Lifetime Value and Revenue
Many businesses consider lifetime revenue (LTR) another important KPI. LTR helps companies to quantify the value of their average users. It is useful for calculating the return on investment in marketing and also to determine the optimal capital expenditure per user. The LTR formula multiplies the average lifetime of a customer by their average revenue.
LTV is the same as LTR in that it measures each platform’s value. LTV subtracts the direct expenses from LTR. This is often done by multiplying LTR with gross margin. LTV is useful because, in many cases, revenue cannot be generated if there are no direct expenses.
Determining user groups and defining users.

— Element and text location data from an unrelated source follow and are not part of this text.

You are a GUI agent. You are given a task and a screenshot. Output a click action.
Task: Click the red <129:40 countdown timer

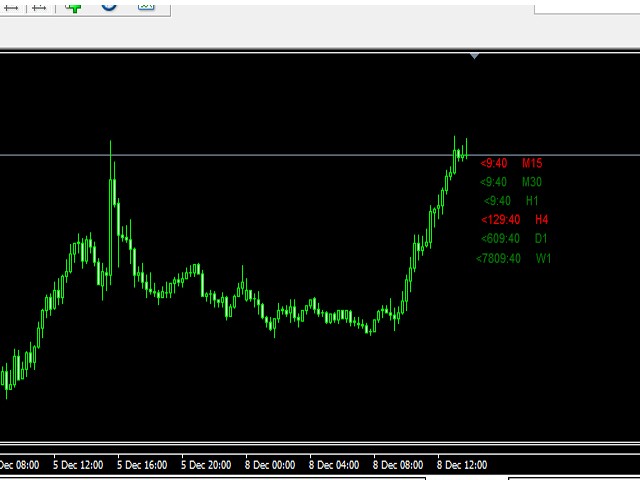pyautogui.click(x=500, y=220)
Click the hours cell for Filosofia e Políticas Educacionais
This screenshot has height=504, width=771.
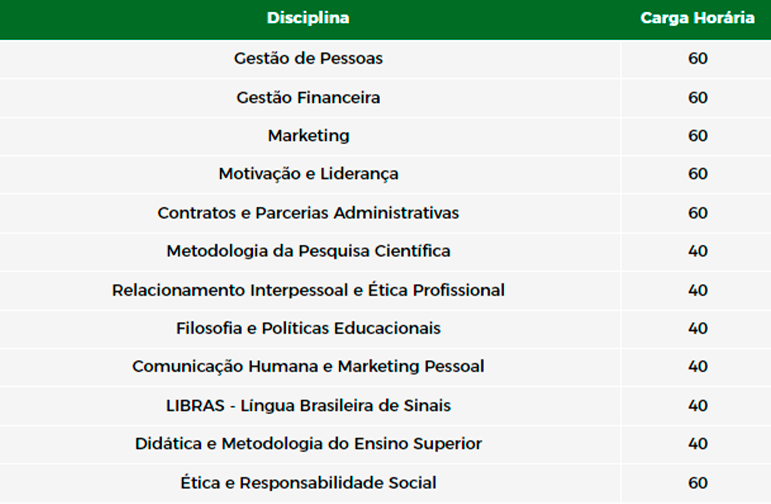[698, 328]
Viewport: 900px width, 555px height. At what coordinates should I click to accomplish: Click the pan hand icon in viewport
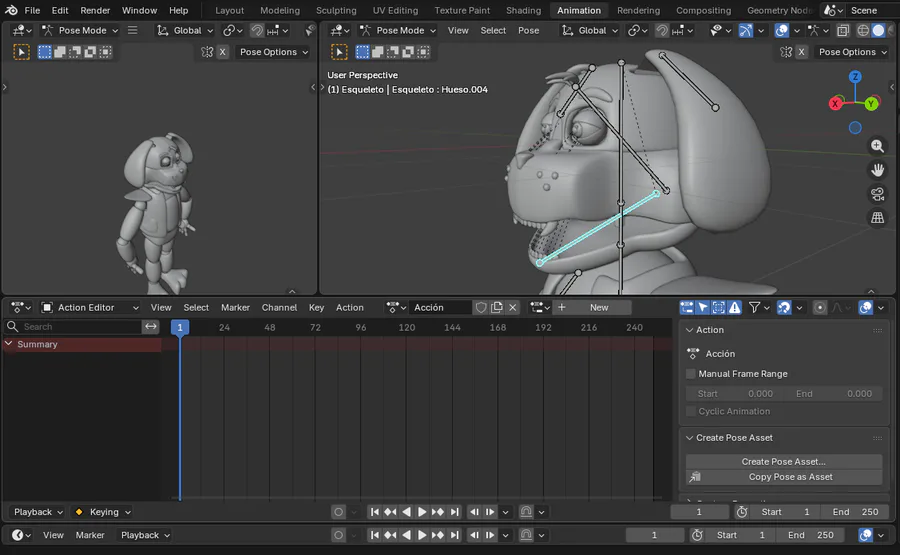(x=877, y=170)
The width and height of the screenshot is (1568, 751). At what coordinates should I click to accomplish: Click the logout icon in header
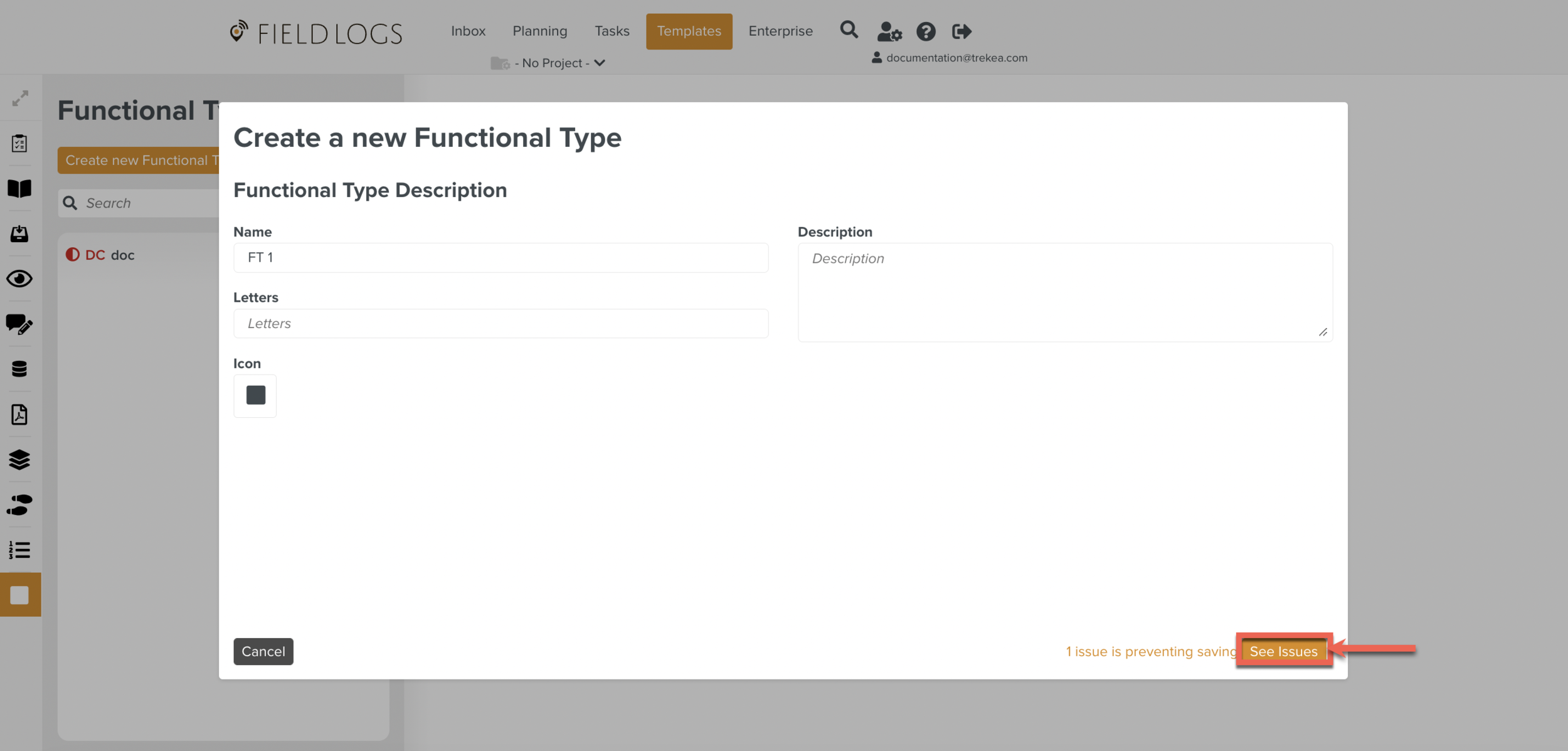961,31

LTR and LTV can also require nuance, as with CAC. This is to ensure that the analysis is most effective. Businesses that have multiple monetization methods should also consider tracking separate LTRs for each segment in addition to the overall combined figure. It is important to follow LTVs for different groups if there are several pricing models (e.g., freemium, SMB/enterprise). Consider a mobile application that offers free features and in-app purchases but also generates revenue through a premium subscription. Management should be aware of the reasons why blended LTR is increasing or decreasing. This could be due to a shift in the rate of premium subscribers, a change in behavior for purchases made within apps, or alterations to subscription pricing. Each scenario will have different implications for performance evaluation and future strategy.

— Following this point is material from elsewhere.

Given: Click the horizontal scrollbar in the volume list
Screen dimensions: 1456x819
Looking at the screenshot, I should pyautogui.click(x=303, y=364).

Measurement of Average Lifespan
LTV requires that the average lifetime of customers be measured or estimated. According to many sources, lifetime is determined by the churn rates of customers. A formula is often cited for calculating average lifetime: (lifetime = 1/churn rate). The data from installs uninstalls, and a mobile app can analyze sessions to determine how many months an average user is likely to engage with the app actively. This number is multiplied by the subscription fee if there is a fee per month to use the service of the app. This metric can also be used to track the average number of in-app purchases over some time or reflect a one-time fee for download.

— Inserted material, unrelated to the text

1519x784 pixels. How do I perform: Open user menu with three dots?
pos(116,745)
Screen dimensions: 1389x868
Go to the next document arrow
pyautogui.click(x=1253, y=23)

This is a useful method, but in some cases, it’s oversimplified. This formula assumes all users will eventually leave, as well as a uniform rate of churn over time. In many cases, neither of these assumptions is valid. This can have serious implications for forecast accuracy. As services improve, new power users join, low-hanging fruits are consumed, and competition increases, churn rates change. The average lifetime should also include users who return to your platform after leaving, so it is important to track both new and returning customers. Some user lifetimes can be measured better in terms of units other than time. eCommerce platforms, for example, may measure the lifetime of customers in terms of total orders rather than months or even years. This is especially true if returning clients have long periods without placing orders.